Langsamer Abschied für alle

Wer die Diagnose Alzheimer-Demenz erhält, der braucht Therapie, Geduld, viel Verständnis und liebevolle Begleitung auf seinem Weg. Ärzte, Apotheker, Physiotherapeuten und Angehörige sollten an einem Strang ziehen, um die Selbstständigkeit und Lebensqualität – von Patient und Pflegenden – so lange wie möglich zu erhalten.
Katja Renner
27.12.2020  08:00 Uhr

Gemäß der demografischen Entwicklung nimmt die Zahl der Menschen mit demenziellen Erkrankungen stetig zu. Das Statistische Bundesamt schätzte deren Zahl Ende 2018 in Deutschland auf mehr als 1,5 Millionen. Jedes Jahr treten mehr als 300.000 Neuerkrankungen auf und bis 2050 rechnen Experten mit einer Verdoppelung dieser Zahl (1). Morbus Alzheimer ist diejenige Demenzform, die mit 60 Prozent am häufigsten auftritt. Der Hauptrisikofaktor ist das Altern selbst. Nach Angaben der Deutschen Alzheimer-Gesellschaft leiden in Deutschland rund 10 Prozent der über 65-Jährigen an einer Demenz (2). Zwei Drittel der Erkrankten sind 80 Jahre oder älter.

Extrahierte Datensätze:
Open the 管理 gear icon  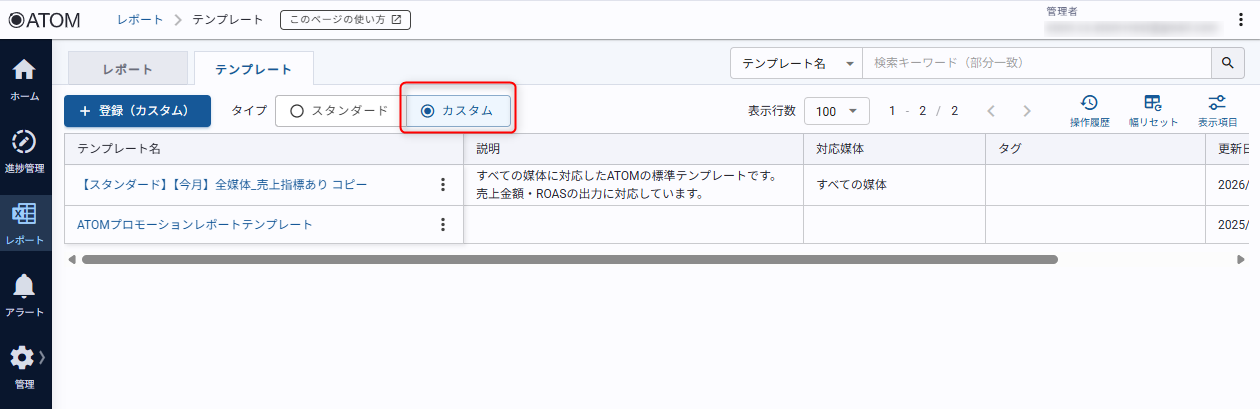pyautogui.click(x=25, y=368)
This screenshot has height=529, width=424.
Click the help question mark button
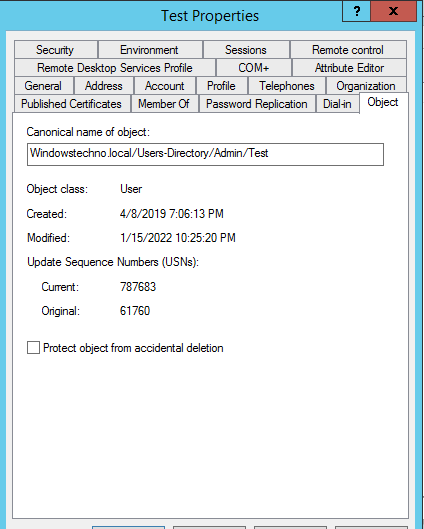click(356, 11)
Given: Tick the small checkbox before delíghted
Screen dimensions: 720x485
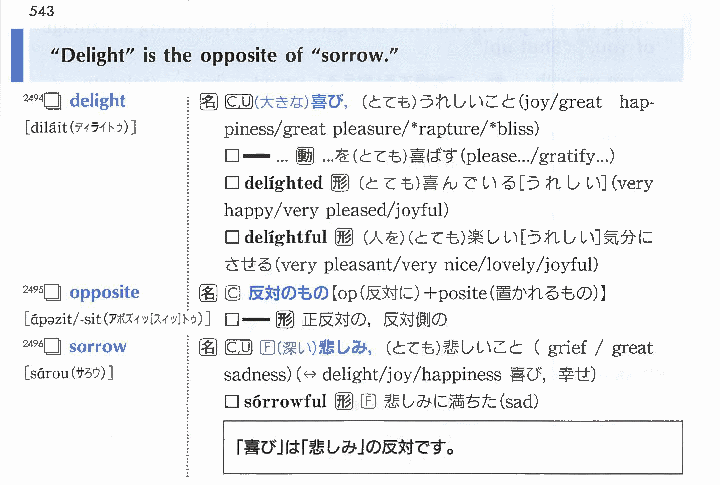Looking at the screenshot, I should click(232, 183).
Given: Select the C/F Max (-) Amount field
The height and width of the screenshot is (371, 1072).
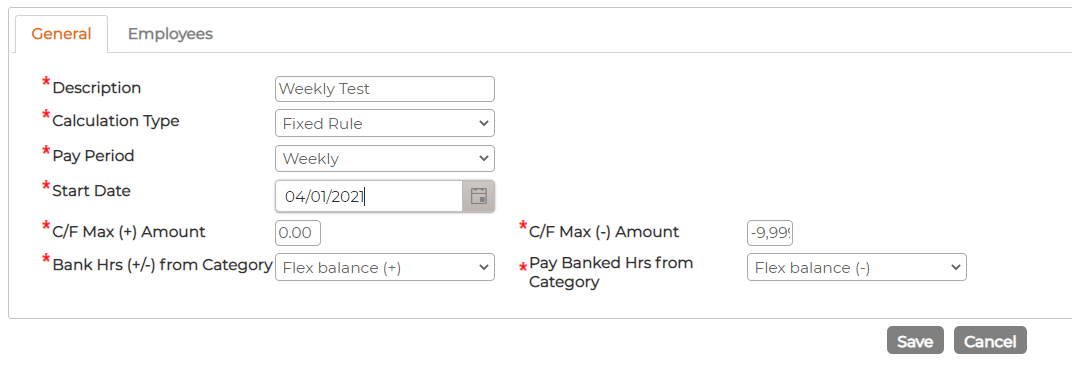Looking at the screenshot, I should [x=770, y=232].
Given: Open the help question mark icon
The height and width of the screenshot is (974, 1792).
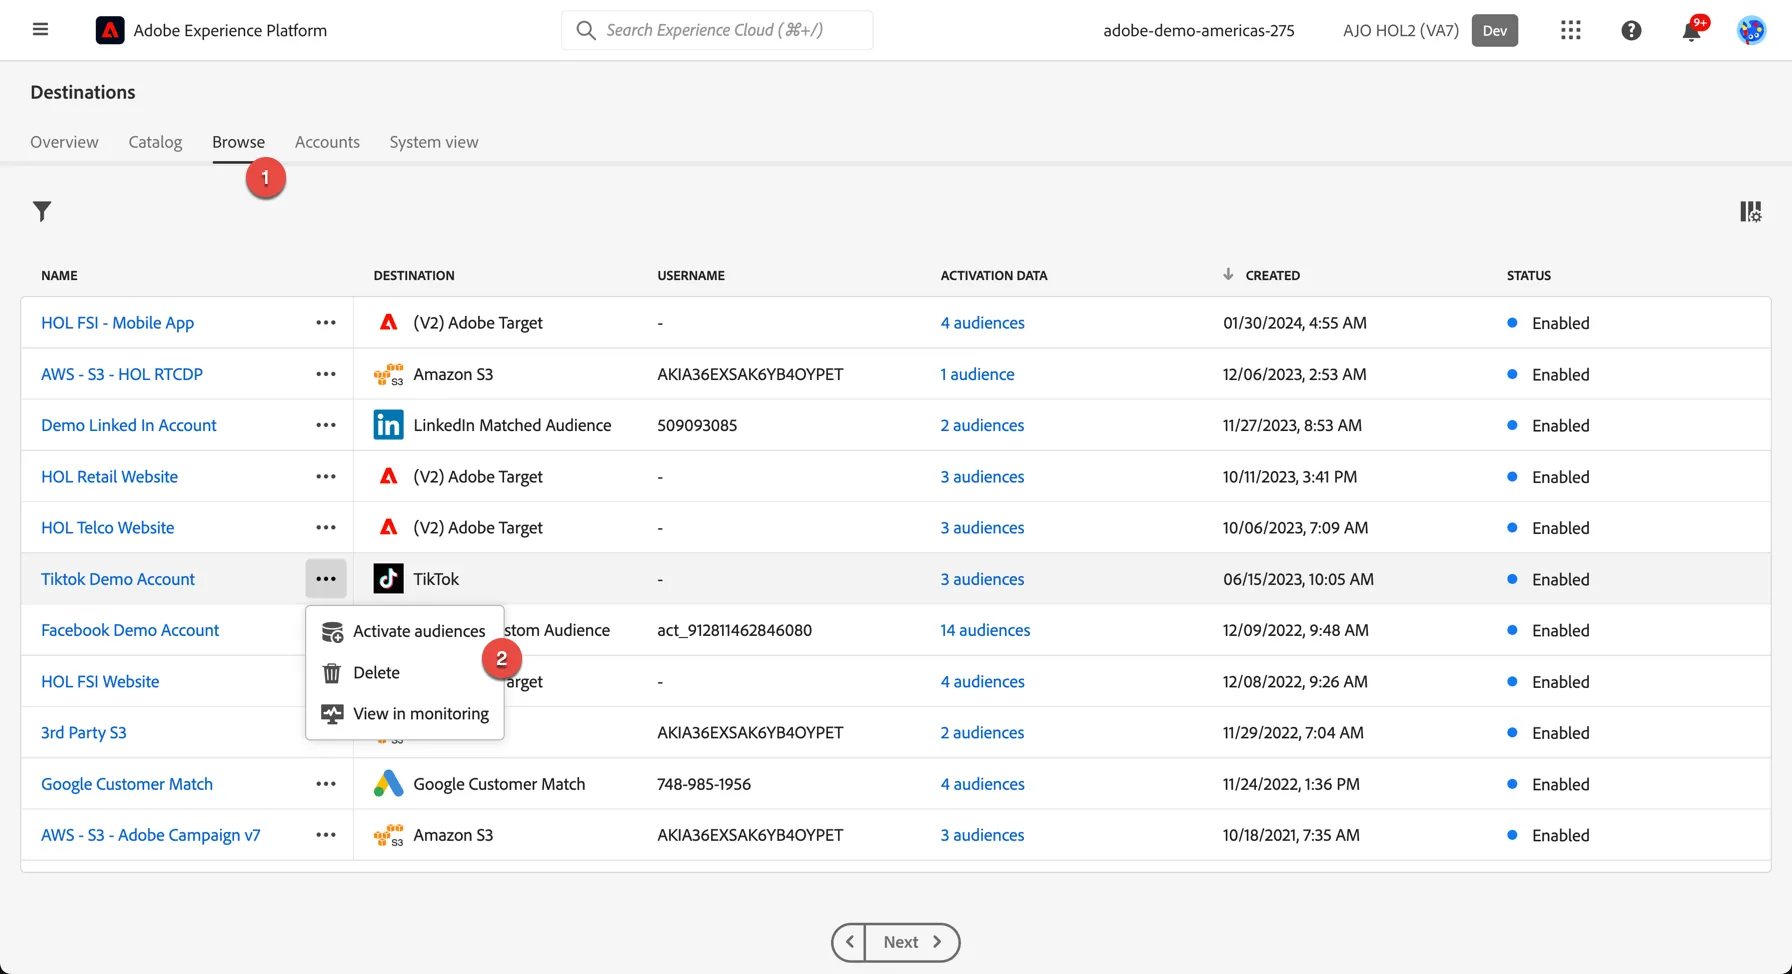Looking at the screenshot, I should click(1631, 30).
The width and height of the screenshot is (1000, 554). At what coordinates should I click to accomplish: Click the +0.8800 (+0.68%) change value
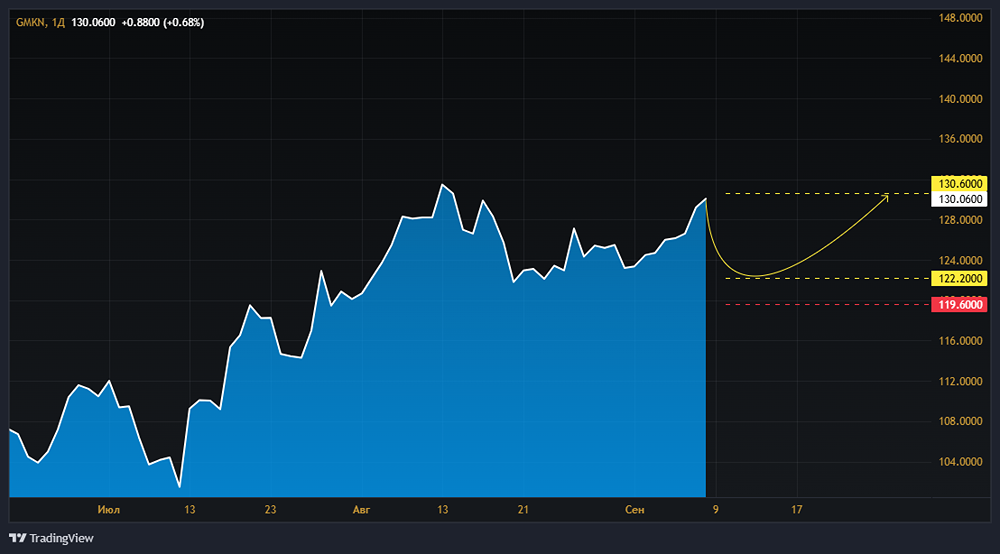163,23
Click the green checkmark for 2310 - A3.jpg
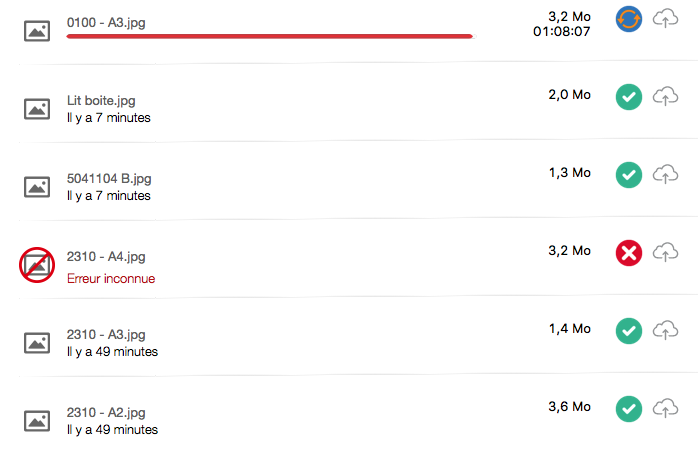Viewport: 698px width, 449px height. (x=628, y=330)
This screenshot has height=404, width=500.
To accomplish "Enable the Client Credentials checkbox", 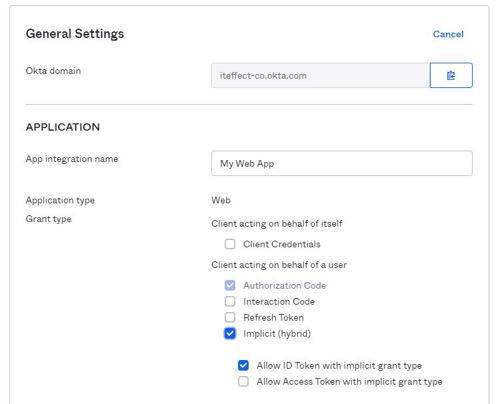I will (x=230, y=244).
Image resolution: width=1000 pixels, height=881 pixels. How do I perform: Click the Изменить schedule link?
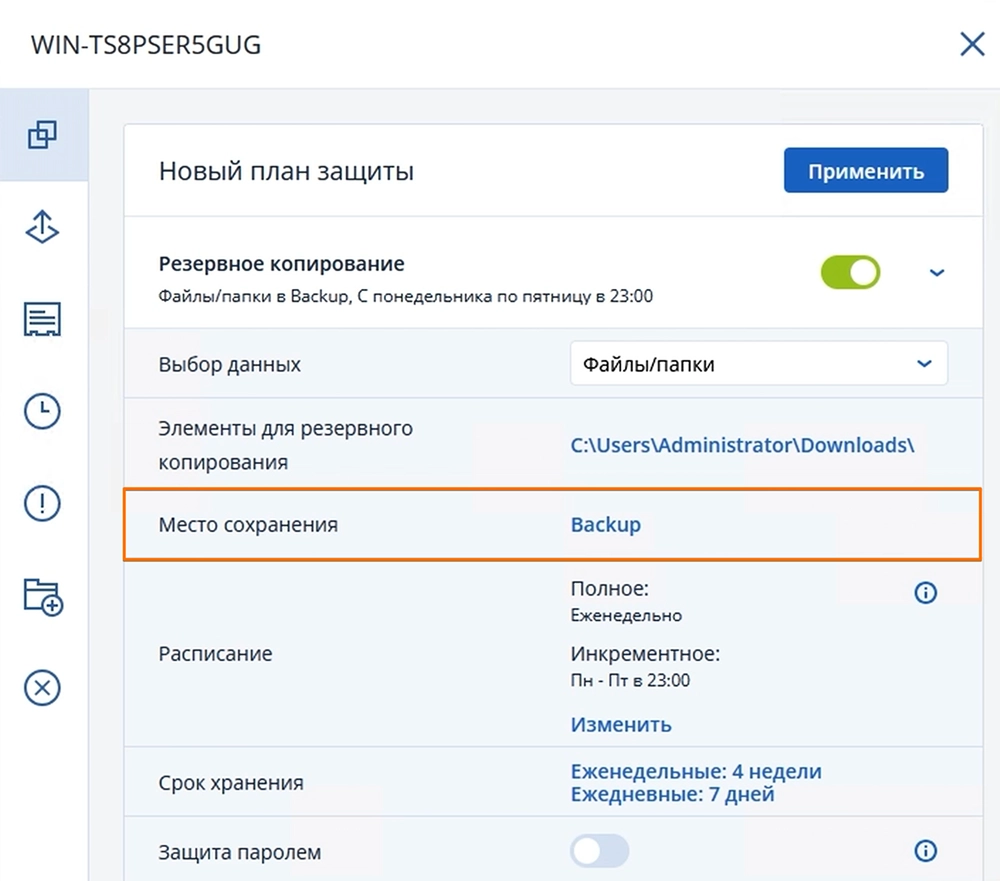(x=621, y=724)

Zu bearbeitende Aufgaben:
A) Benennen Sie im Textauszug „Physiotherapeuten“ in „Ergotherapeuten“ um und geben Sie den Abschnitt wieder: Beginnen Sie bei den Worten „Langsamer Abschied für“ und enden Sie nach „möglich zu erhalten.“.
B) Übersetzen Sie folgenden Satz aus dem Textauszug ins Englische: „Morbus Alzheimer ist diejenige Demenzform, die mit 60 Prozent am häufigsten auftritt.“
C) Beantworten Sie anhand des Textauszugs:
(i) Welche Gruppen sollen laut Textauszug an einem Strang ziehen?
(ii) Wie viele Neuerkrankungen treten jedes Jahr auf?
(iii) Welcher Anteil der über 65-Jährigen in Deutschland leidet nach Angaben der Deutschen Alzheimer-Gesellschaft an einer Demenz?
Maßgeblich ist allein der Textauszug, nicht die Datensätze.

Lösungen je Aufgabe:
A)
Langsamer Abschied für alle

Wer die Diagnose Alzheimer-Demenz erhält, der braucht Therapie, Geduld, viel Verständnis und liebevolle Begleitung auf seinem Weg. Ärzte, Apotheker, Ergotherapeuten und Angehörige sollten an einem Strang ziehen, um die Selbstständigkeit und Lebensqualität – von Patient und Pflegenden – so lange wie möglich zu erhalten.

B) Alzheimer's disease is the form of dementia that occurs most frequently, at 60 percent.

C)
(i) Ärzte, Apotheker, Physiotherapeuten und Angehörige
(ii) Mehr als 300.000
(iii) Rund 10 Prozent